Ⅱ 二〇世紀におけるイデオロギーと社会福祉の展開

a、T・H・マーシャルの説明

 二〇世紀も終わりに近づき、二一世紀を展望するようになった。社会福祉の発展を二〇世紀の大きな流れの中に大観することは意味があることであろう。

 T・H・マーシャルは現代福祉国家を一九世紀後半にその発端があるるとし、その著『二〇世紀におけるソーシャル・ポリシー』の中で一九世紀末の英国のイデオロギー状況を次のように整理している8)。この箇所は私が一九六八年に『現代社会福祉入門』(9)を書いた時、ここを読んで目を開かれた思いがし、構想とパラダイムの基礎にさせてもらった箇所である。
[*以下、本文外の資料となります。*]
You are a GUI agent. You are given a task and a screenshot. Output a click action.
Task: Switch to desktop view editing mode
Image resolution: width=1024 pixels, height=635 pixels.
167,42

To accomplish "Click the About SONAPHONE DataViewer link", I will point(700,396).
 「我々はここで三つの思想の流れを区別することができる。第一に純種の社会主義の流れがある。これは個人企業からなる<資本主義体制>と自由主義経済は、非効率的であり不公正であるという信念から出発する。それは一種の無政府状態であるから政治権力によって計画され方向づけられる事物の合理的秩序によって置き換えられなければならない。そのような秩序においては、すべての人々のニーズが自動的にその体制それ自身の作動によって充足されるばかりでなく、現在満足を求めてやかましく要求されているニーズの多くは存在しなくなるであろう。なぜなら、その原因、すなわち、主として生活における貧困・不潔・不衛生がなくなるからである」。「これは初めフェビアン主義者によって追及された思想の系統である」。

b、福祉国家の成立

 そしてそのような流れの中で成長した第二次大戦後の福祉国家の成立を論じた箇所では次のように述べている。
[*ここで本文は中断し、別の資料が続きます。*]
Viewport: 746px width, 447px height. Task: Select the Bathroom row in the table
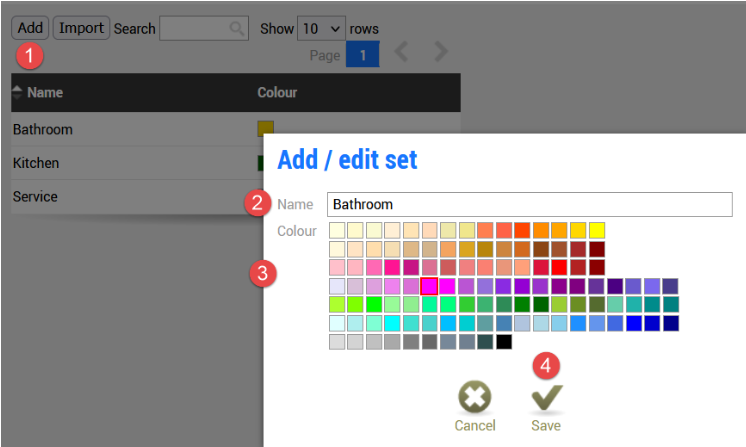coord(130,129)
 「<英国福祉国家>の中心的柱は、<教育法><国民保険法><国民保健サービス法>であった。それらはそれぞれバトラー、ベヴァリッジ、ベバンというひとりづつの保守主義者、自由主義者、社会主義者の名を連想させる。世紀の初まりにおける社会政策の混在した起源を想起する時、<福祉国家>が徐々に日の目を見たとき、それが混合した血統に由来したということを見出だしても驚くにあたらない。その後の十年間に<福祉国家>が再評価の対象になったとき、その批判者は三つの政党すべてに発見された。ある批判者は原則を批判し、他の批判者は実践を批判した。そうかと思うと、他の批判者は、自分の理想に向って忠実に行動していないとしたのである。<福祉国家>の基本理念と方法を受け入れたどの国よりもそれを誕生させた国家が最も強烈な挑戦を受けたというのは奇妙な事実である。<福祉国家>はこれらの攻撃にもちこたえ、一九六〇年代の、さらに深く考察された建設的な批判に引き続き直面するのである」10)

 T・H・マーシャルは、すでに一九四九年の有名な「市民資格(citizenship) と社会階級」という論文において、市民資格の内容を公民的権利、政治的権利、社会的権利の三つに分け、英国では公民的権利は一八世紀に、政治的権利は一九世紀に、社会的権利は二〇世紀に国民のものとなったのであり、社会的権利の獲得によって英国は福祉国家となったと述べている11) 現代社会で社会福祉といわれているものを大きく捉えると、一九世紀の資本主義社会が生んだ貧困と失業という二大社会悪に対する対応として生まれてきた社会的対策の体系である。それはその社会の全ての成員に対してその文化に応じた最低生活を保障する機構である。福祉国家主義とはその責任を国家が負うのであり、国家による公的福祉が主軸となった。

 貧困と失業という二大社会悪に対する対応として、二〇世紀はマルクス主義に基づく共産主義と福祉国家主義と呼ぶ二つの体制を持った。前者は第一次大戦を契機に世界を二分する勢いで発展した。第二次大戦では共産主義はファッシズムに対抗して自由世界と手を結んだが、終戦と共に冷戦が始まり、そして一九八〇年代末ソ連でのゴルバチョフのペレストロイカを契機とする共産主義の崩壊で大局的には終結した。

 共産主義はなぜ崩壊したか。それは大きな功罪を伴った世界的な壮大な実験であったが、大きな犠牲も伴い、人類に対して大きな教訓を残した。ある意味での経済的平等を達成したが、経済的階級をなくそうとして政治的階級がはびこった。私はその人間理解に浅さがあったのではないかと思うが、いずれにせよマルクス主義の失敗をどのように評価するかは大きな課題である。

 福祉国家を来たらすための方策はソーシャル・ポリシーの分野である。T・H・マーシャルはその目標を、一般的合意の得られやすい順に、1、貧困の削滅、2、福祉の極大化、3、平等の追及とした12)。英国では、ベヴァリッジ、R・H・トーニー、ティトマス、T・H・マーシャルやその他の人々が、労働運動とも相俟って福祉国家の手段的方策の創出に貢献し、そこに自ずから方策のセットが出来上がった13)。すなわち、ベヴァリッジのいう五巨人悪に対応して、社会保険と公的扶助の組み合わせによる社会保障制度、完全雇用政策、積極的優遇を含む医療・教育・住宅・ケアなどわたる諸社会サービス、財源調達としての相続税・累進的所得税などの再分配制度、などのセットである。